In the data, starting at the line containing "Open the PLC menu" and ending at the line containing "Looking at the", change "friends list" to "contacts list" and keep everything else unaltered. Give only those lines, without the pictures.

BEGIN RAW RECORDS

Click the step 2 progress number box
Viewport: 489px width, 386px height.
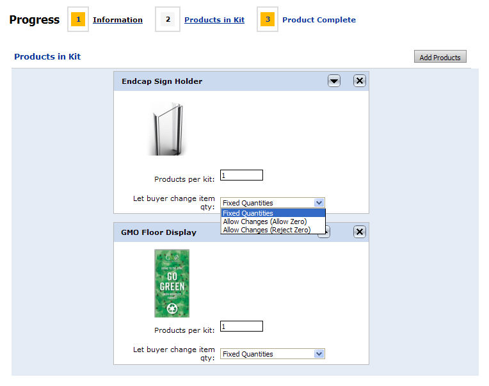coord(168,19)
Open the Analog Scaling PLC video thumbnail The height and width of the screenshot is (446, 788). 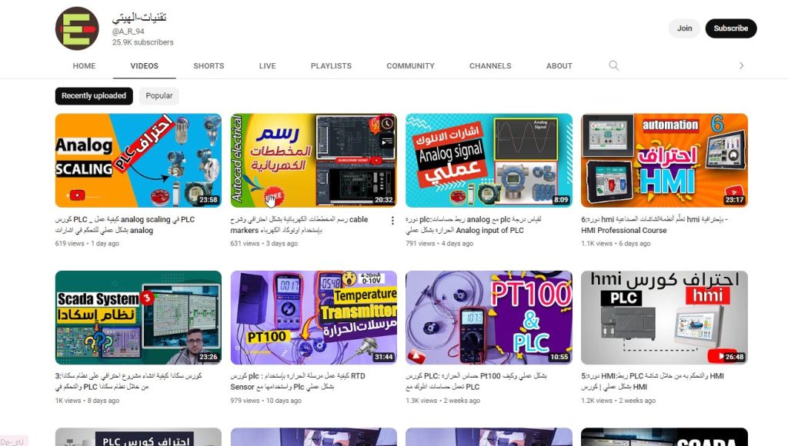[x=139, y=160]
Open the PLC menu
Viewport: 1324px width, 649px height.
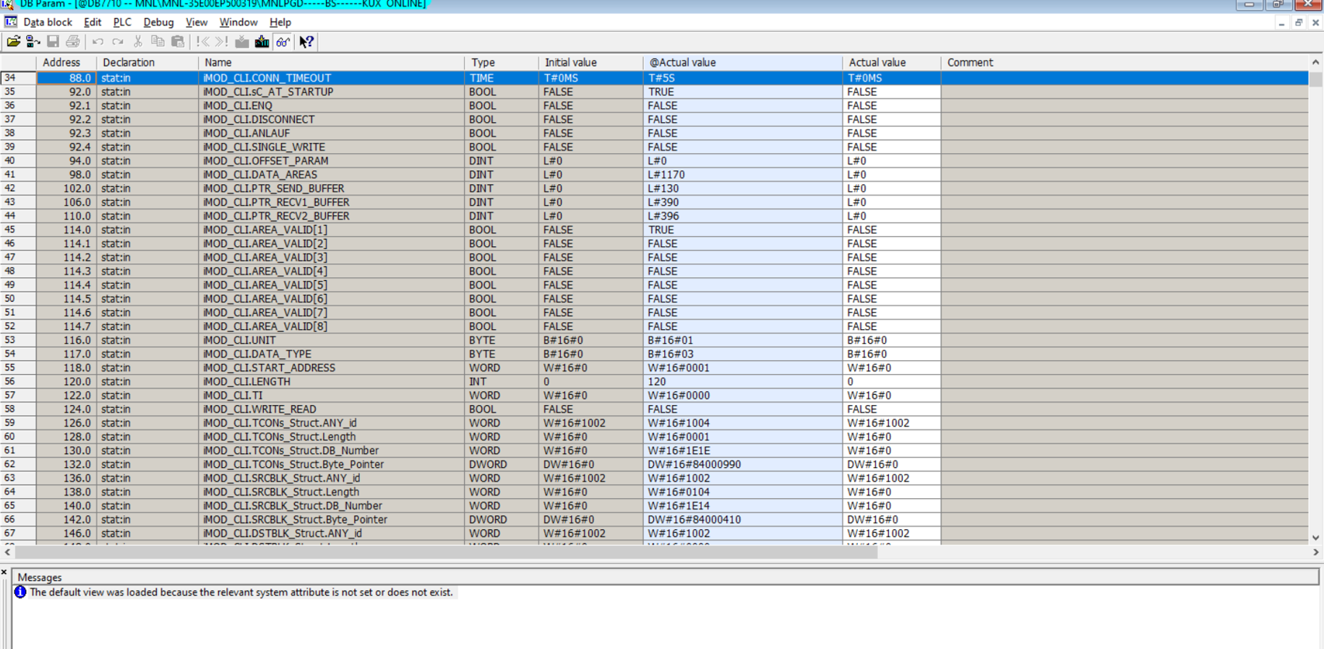pos(122,22)
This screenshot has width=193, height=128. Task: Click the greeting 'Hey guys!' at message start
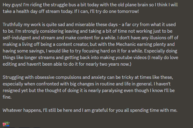click(x=13, y=5)
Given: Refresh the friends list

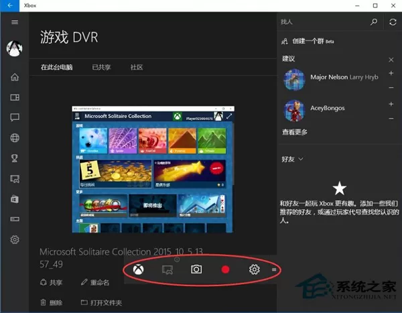Looking at the screenshot, I should pos(393,22).
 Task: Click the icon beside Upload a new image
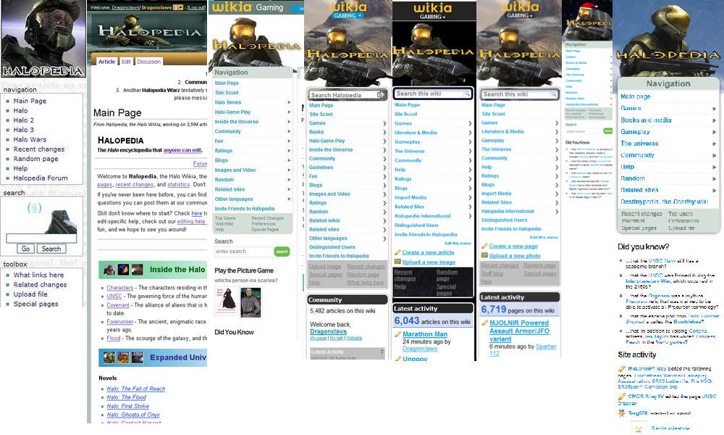(397, 262)
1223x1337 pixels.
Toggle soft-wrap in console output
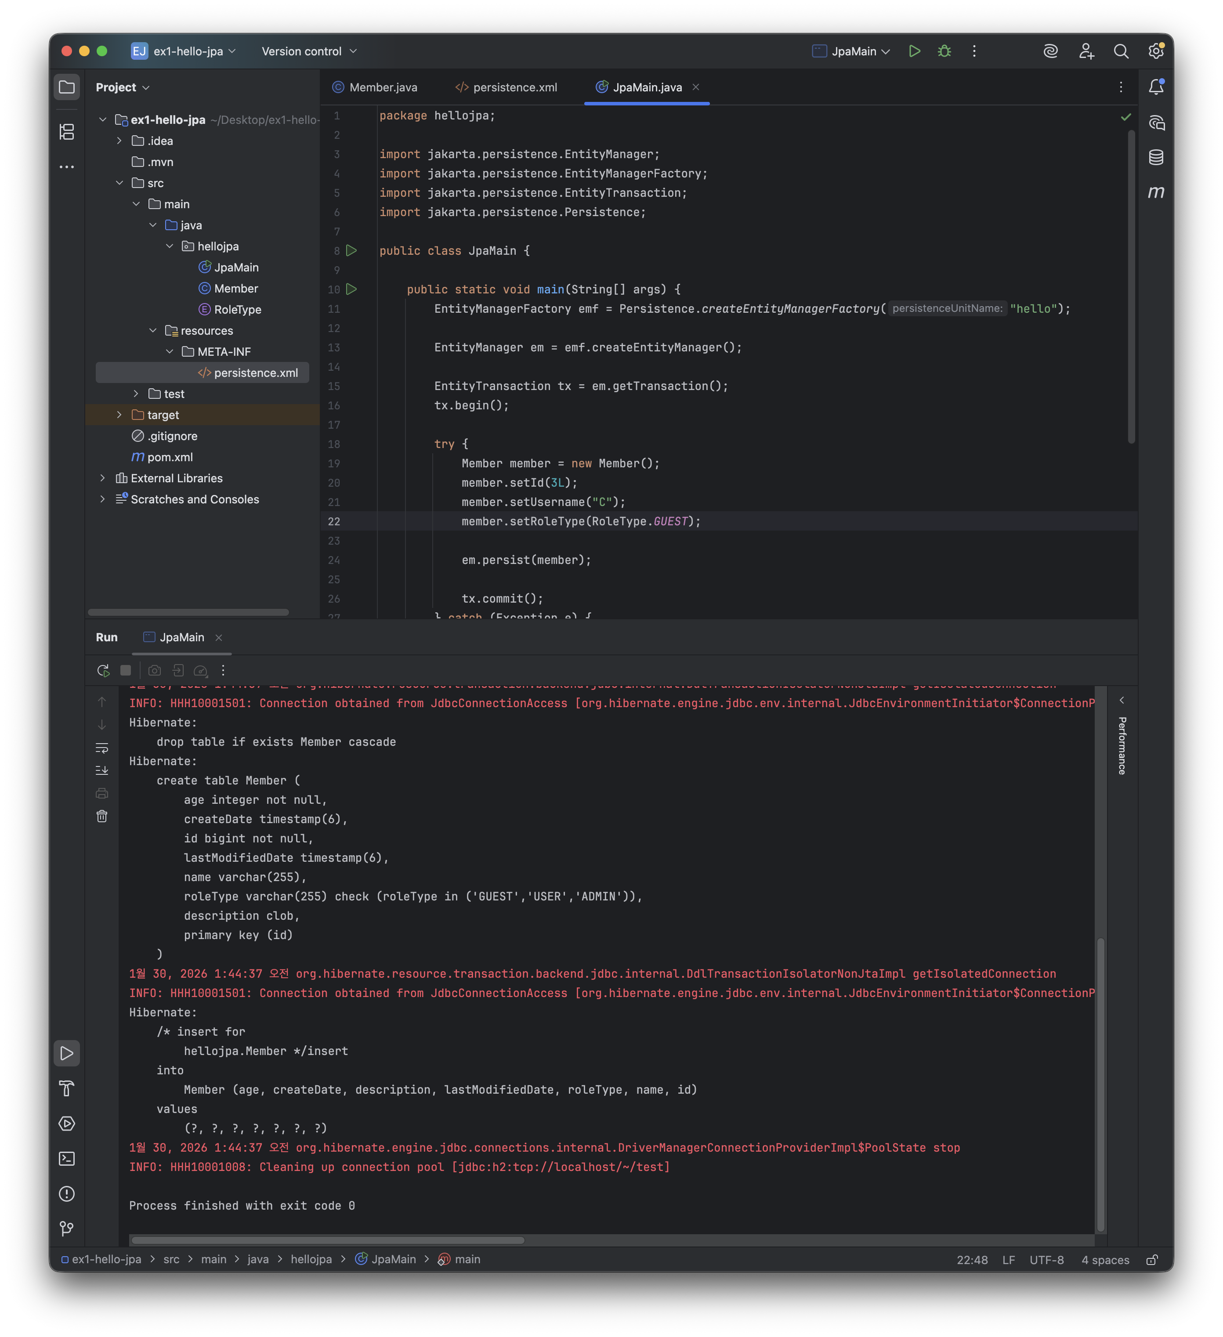(101, 748)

END RAW RECORDS

**FULL RESPONSE:**
Open the PLC menu
Viewport: 1324px width, 649px height.
pos(122,22)
This screenshot has width=193, height=128. Task: Click the greeting 'Hey guys!' at message start
click(x=13, y=5)
Given: Refresh the contacts list

Looking at the screenshot, I should pos(393,22).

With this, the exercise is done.